Trocas gasosas e crescimento de algodoeiro de fibra colorida submetido ao estresse salino e à aplicação foliar de H2O2
DOI:
https://doi.org/10.19149/wrim.v15i1-3.4936Palavras-chave:
Gossypium hirsutum L., aclimatação, salinidade, SemiáridoResumo
O algodoeiro é uma das principais culturas agrícolas do mundo, sendo muito cultivada no Nordeste brasileiro. No entanto, sua exploração no semiárido do Nordeste brasileiro é limitada pela salinidade da água de irrigação, sendo necessário à adoção de estratégias capazes de atenuar os efeitos do estresse salino, como a aplicação foliar de peróxido de hidrogênio. O objetivo desse trabalho foi avaliar as trocas gasosas e o crescimento de algodoeiro de fibra naturalmente colorida ‘BRS Jade’ submetido ao estresse salino e aplicação foliar de peróxido de hidrogênio. O experimento foi realizado em condições de campo no Centro de Ciências e Tecnologia Agroalimentar da Universidade Federal de Campina Grande, Pombal, Paraíba, Brasil. O delineamento estatístico foi o de blocos casualizados em esquema fatorial 5 × 5, sendo cinco níveis de condutividade elétrica da água de irrigação – CEa (0,3; 2,0; 3,7; 5,4; e 7,1 dS m-1) e cinco concentrações de peróxido de hidrogênio – H2O2 (0, 25, 50, 75 e 100 μM).
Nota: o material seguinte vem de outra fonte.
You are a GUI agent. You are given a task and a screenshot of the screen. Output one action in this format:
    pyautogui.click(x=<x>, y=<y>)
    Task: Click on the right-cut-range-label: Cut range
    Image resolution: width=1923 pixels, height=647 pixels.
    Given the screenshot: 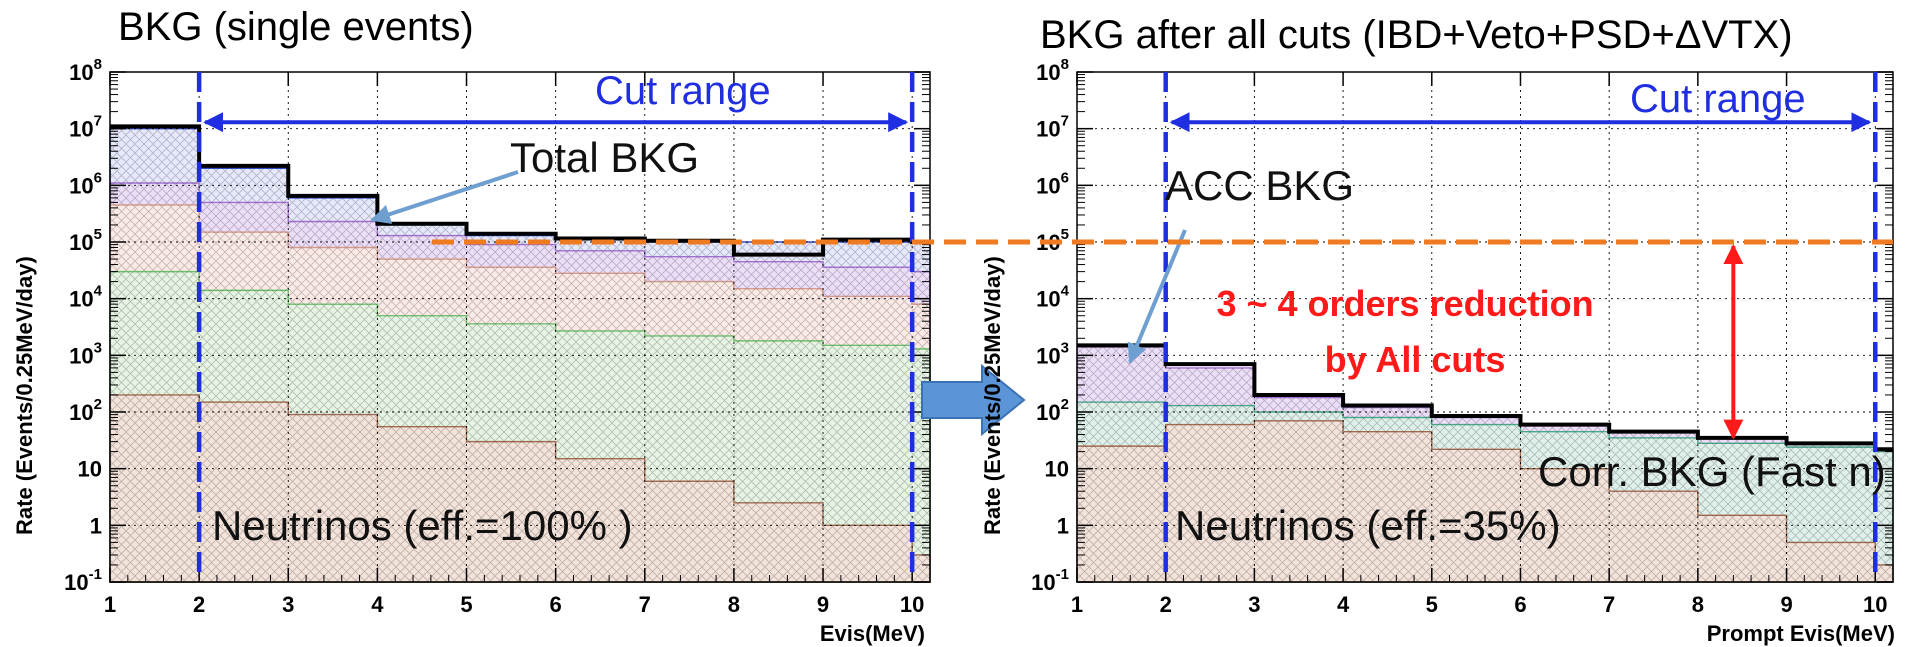 What is the action you would take?
    pyautogui.click(x=1718, y=99)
A salinidade da água de irrigação reduziu as trocas gasosas e o crescimento de algodoeiro ‘BRS Jade’. A aplicação foliar de H2O2 nas concentrações de 62,5 e 50 μM promoveu efeito benéfico na condutância estomática e a transpiração das plantas de algodoeiro sob CEa de 0,3 dS m-1. A concentração interna de CO2 e a taxa de assimilação de CO2 foram maiores nas plantas sem aplicação de H2O2 sob os níveis de CEa de 0,3 e 3,7 dS m-1, respectivamente. A concentração de 100 µM de H2O2 em condições sem estresse salino (CEa de 0,3 dS m-1) estimulou o crescimento em altura de planta e a área foliar do algodoeiro ‘BRS Jade’.